Comfort Keepers In-Home Care in Saint Paul, Minnesota.

Tips for Overcoming Caregiver Guilt

Being the primary caregiver for a loved one can be daunting, demanding, and exhausting. Nobody is perfect, but a caregiver often sets extremely high expectations of themselves. When those expectations aren’t met they begin to feel guilty for not providing the level of care they believe necessary. 

This does not feel good, and can eventually lead to burnout, and possibly challenging mental health issues if self-care measures aren't taken. 

Reasons caregivers feel guilty

There are several reasons a caregiver may feel levels of guilt; here are a few of those reasons. 

The person being cared for is in decline. A caregiver should have a good understanding of the illness and short- and long-term prognosis of the person they are caring for. It can weigh heavily on a caregiver when they are expecting and hoping someone will improve when the progression of the illness is a steady decline. 

Family dynamics. It’s not uncommon to look after a family member you didn't have a particularly good relationship with. Feelings of resentment can fester now that you have assumed the role of primary caregiver, and those feelings can also extend to other family members who you may feel forced you into this role. This is a complex scenario. 

You are missing out on family time. When you are providing care for a family member, you may find your tank empty at the end of the day. Not having the quality time or energy to spend with your spouse, children, friends, or hobbies may leave you feeling guilty or upset for committing so much of your energy taking care of someone else's needs. 

Having negative thoughts. If you are taking care of a family member and no one else is offering to help, it is normal to harbor negative feelings. Sometimes people don’t know how to contribute, or don’t feel confident as a caregiver, and you can help by using your insight to assign or ask for support in roles and tasks for others based on where they excel. A few additional people pitching in just a little bit will create vital moments of respite for you.
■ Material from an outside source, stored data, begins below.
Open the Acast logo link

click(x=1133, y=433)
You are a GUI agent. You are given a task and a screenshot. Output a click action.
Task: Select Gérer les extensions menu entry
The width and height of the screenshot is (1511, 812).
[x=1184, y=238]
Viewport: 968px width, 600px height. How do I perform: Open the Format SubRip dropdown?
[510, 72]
Common signs of caregiver guilt

Resentment. You may feel underappreciated for all that you do or your calls for help from family may go unheard. 

Anxiety. You may feel anxious that you will do something wrong or that it is your fault somehow if something goes wrong. 
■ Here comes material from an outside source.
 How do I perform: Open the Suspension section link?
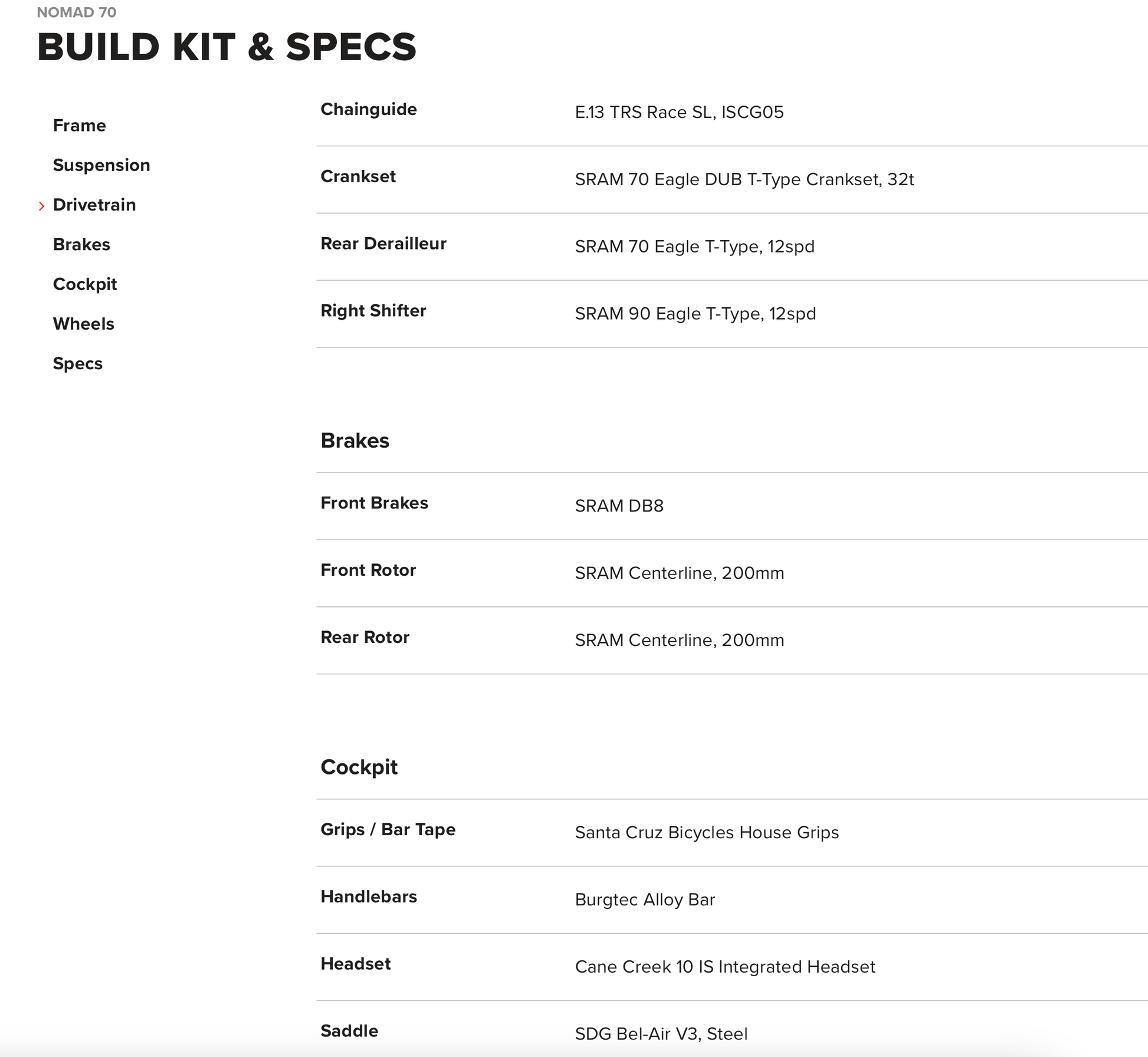tap(101, 165)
Helplessness. No matter how hard you try, it is never enough, or you feel unequipped to provide the level of care that is needed. 

Irritability. Not feeling appreciated or constantly criticized by the person you care for can make you very irritable. 

Tips for overcoming caregiver guilt

Take time for self-care. In order to take care of others, you must first take care of yourself. This is more important than ever if you are in a caregiver role. Learning to carve out time to show yourself some love can prevent burnout and help you deal with feelings of guilt. 

Self-care looks different for everyone. You may want to take up a hobby, get a massage, practise yoga, go for a hike, whatever makes you feel good and relaxed will help you to thrive as a caregiver. 

Recognize when you feel guilty. Learning to recognize when you are feeling guilty will help you address those emotions before they get out of hand. Guilt can show up as anxiety, shame, resentment, embarrassment, or any other feeling that leaves you feeling numb and empty inside.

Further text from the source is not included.